From: Avi Kivity <avi@scylladb.com>
To: "Michael S. Tsirkin" <mst@redhat.com>
Cc: "dev@dpdk.org" <dev@dpdk.org>
Subject: Re: [dpdk-dev] Having troubles binding an SR-IOV VF to uio_pci_generic on Amazon instance
Date: Thu, 1 Oct 2015 13:50:10 +0300 [thread overview]
Message-ID: <560D0FE2.7010905@scylladb.com> (raw)
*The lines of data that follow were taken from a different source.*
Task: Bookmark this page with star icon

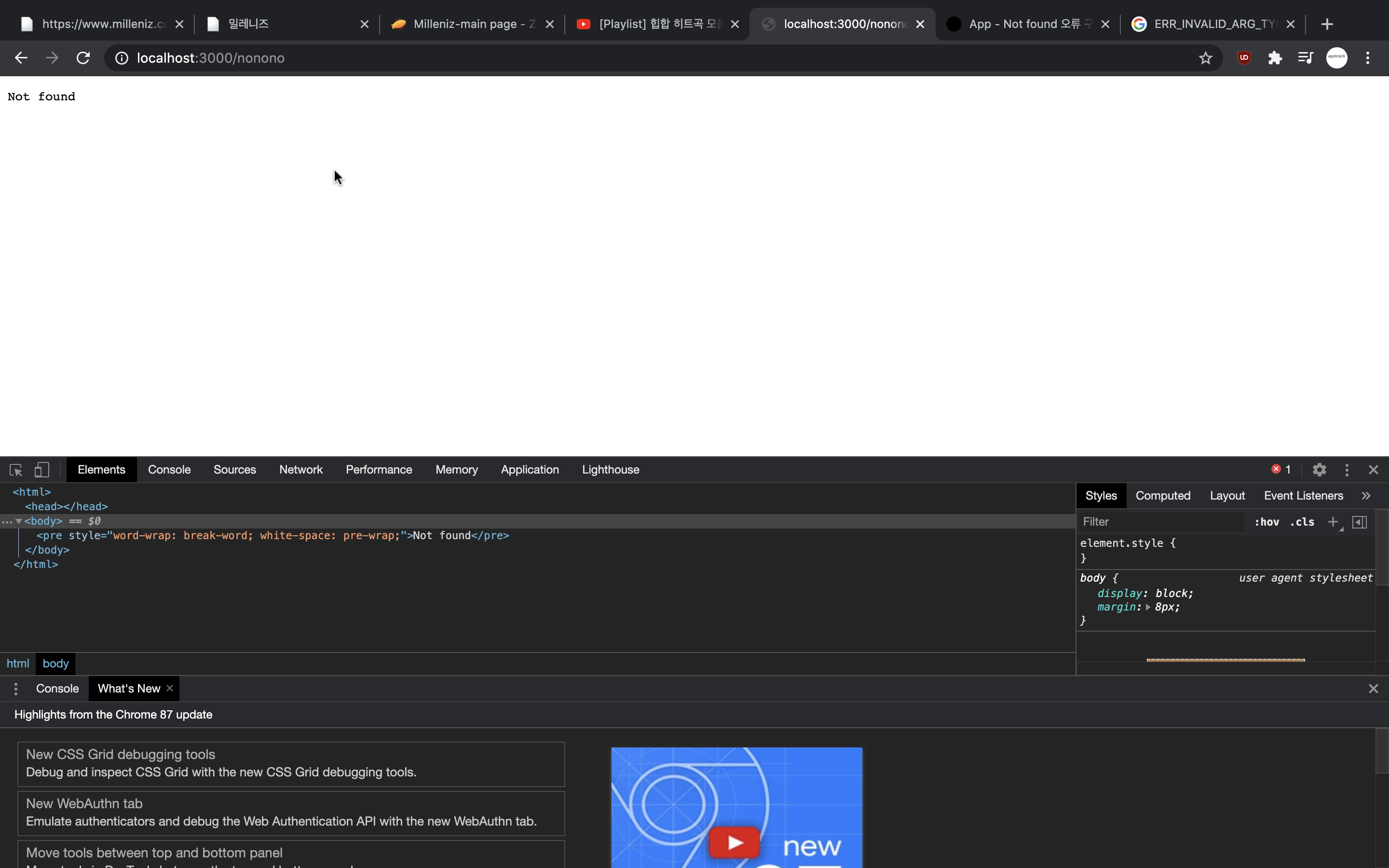Action: [x=1205, y=58]
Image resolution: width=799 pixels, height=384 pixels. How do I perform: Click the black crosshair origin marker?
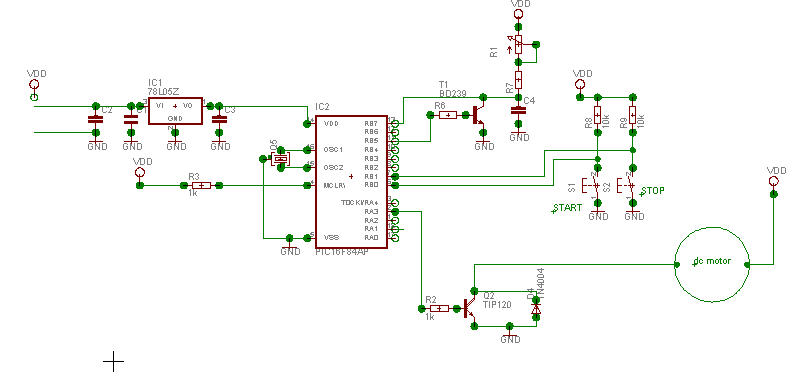click(x=113, y=362)
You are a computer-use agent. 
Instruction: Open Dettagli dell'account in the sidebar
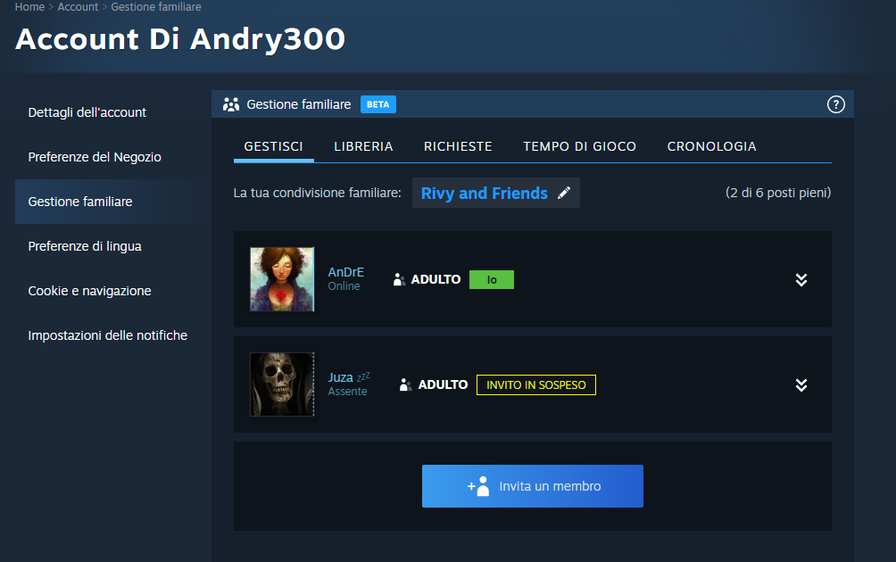[x=87, y=112]
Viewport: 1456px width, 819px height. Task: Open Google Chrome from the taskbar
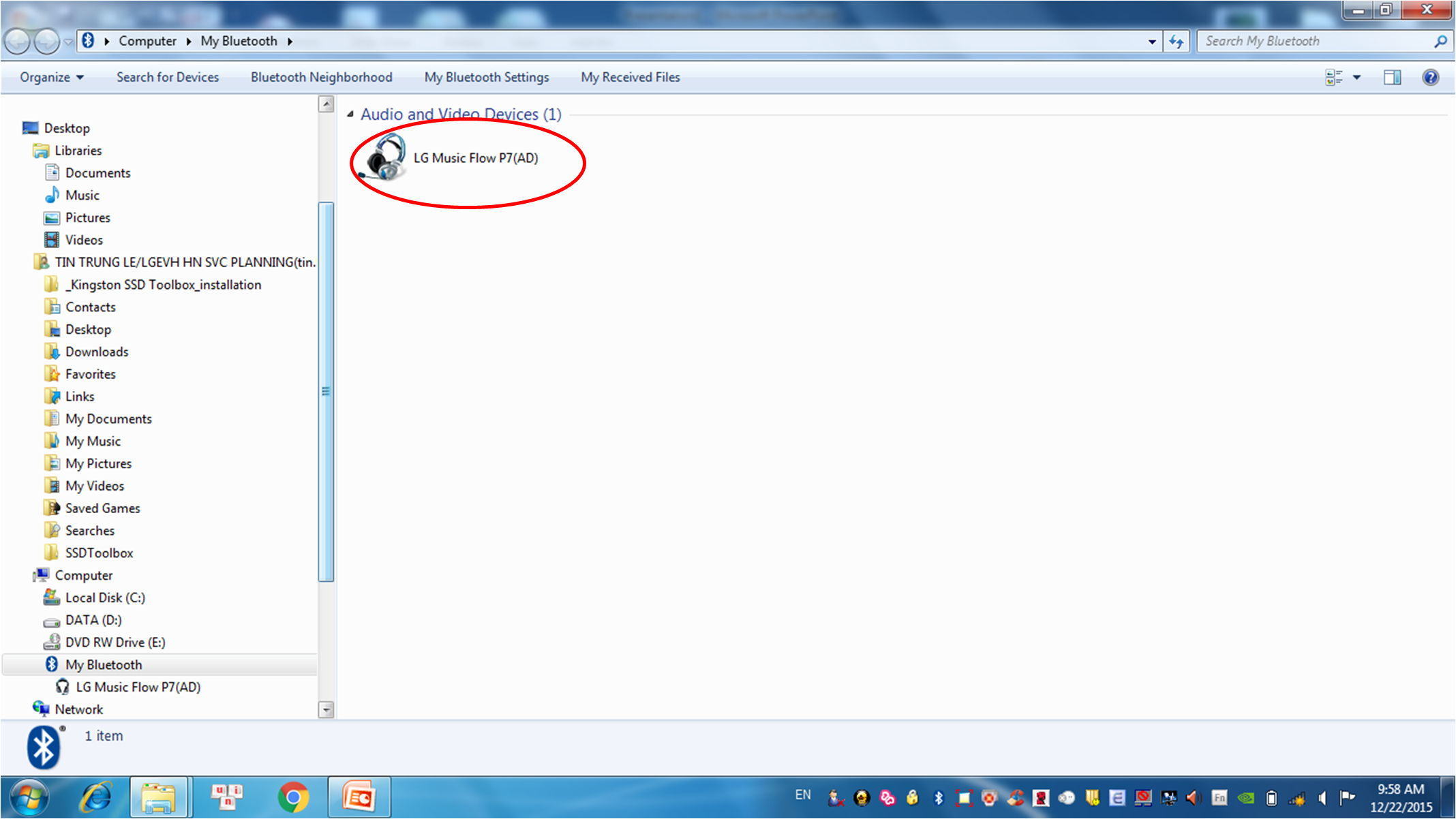(293, 797)
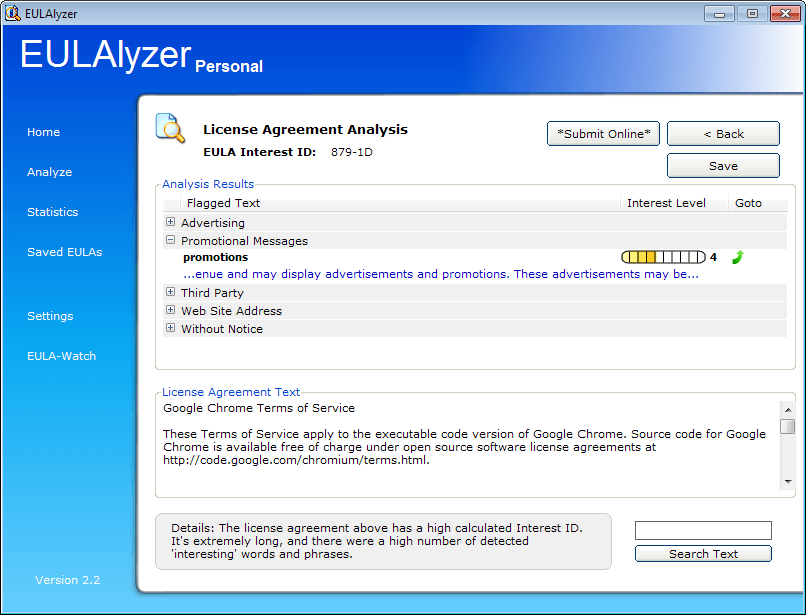Click the interest level meter for promotions
806x615 pixels.
point(662,257)
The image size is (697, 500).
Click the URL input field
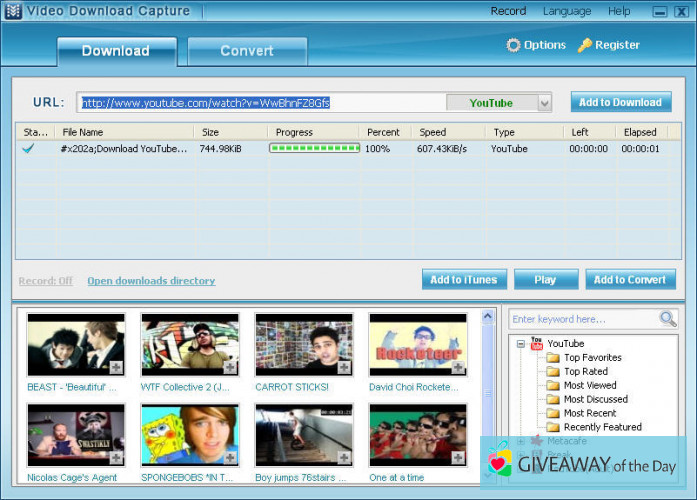[x=262, y=103]
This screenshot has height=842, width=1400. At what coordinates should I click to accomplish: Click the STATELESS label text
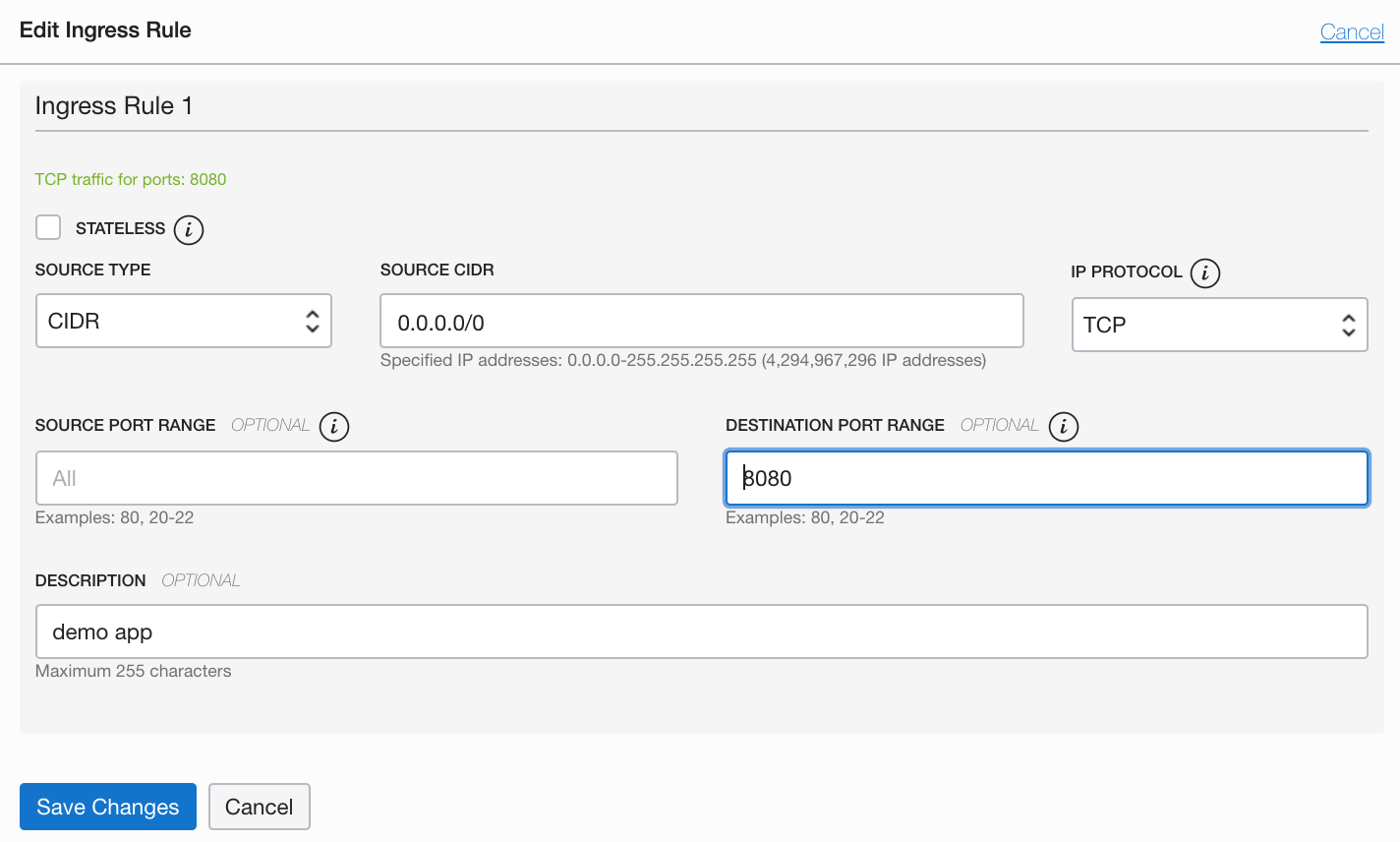[x=120, y=228]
In-Reply-To: <20151001131754-mutt-send-email-mst@redhat.com>
On 10/01/2015 01:38 PM, Michael S. Tsirkin wrote:
> On Thu, Oct 01, 2015 at 12:59:47PM +0300, Avi Kivity wrote:
>>
>> On 10/01/2015 12:55 PM, Michael S. Tsirkin wrote:
>>> On Thu, Oct 01, 2015 at 12:22:46PM +0300, Avi Kivity wrote:
>>>> It's easy to claim that
>>>> a solution is around the corner, only no one was looking for it, but the
>>>> reality is that kernel bypass has been a solution for years for high
>>>> performance users,
>>> I never said that it's trivial.
>>>
>>> It's probably a lot of work. It's definitely more work than just abusing
>>> sysfs.
>>>
>>> But it looks like a write system call into an eventfd is about 1.5
>>> microseconds on my laptop. Even with a system call per packet, system
>>> call overhead is not what makes DPDK drivers outperform Linux ones.
>>>
>> 1.5 us = 0.6 Mpps per core limit.
> Oh, I calculated it incorrectly. It's 0.15 us. So 6Mpps.
You also trimmed the extra work that needs to be done, that I
mentioned. Maybe your ring proxy can work, maybe it can't. In any case
it's a hefty chunk of work. Should this work block users from using
their VFs, if they happen to need interrupt support?
> But for RX, you can batch a lot of packets.
>
> You can see by now I'm not that good at benchmarking.
> Here's what I wrote:
>
>
> #include <stdbool.h>
> #include <sys/eventfd.h>
> #include <inttypes.h>
> #include <unistd.h>
>
>
> int main(int argc, char **argv)
> {
> int e = eventfd(0, 0);
> uint64_t v = 1;
>
> int i;
>
> for (i = 0; i < 10000000; ++i) {
> write(e, &v, sizeof v);
> }
> }
>
>
> This takes 1.5 seconds to run on my laptop:
>
> $ time ./a.out
>
> real 0m1.507s
> user 0m0.179s
> sys 0m1.328s
>
>
>> dpdk performance is in the tens of
>> millions of packets per system.
> I think that's with a bunch of batching though.
Yes, it's also with their application code running as well. They didn't
reach this kind of performance by spending cycles unnecessarily.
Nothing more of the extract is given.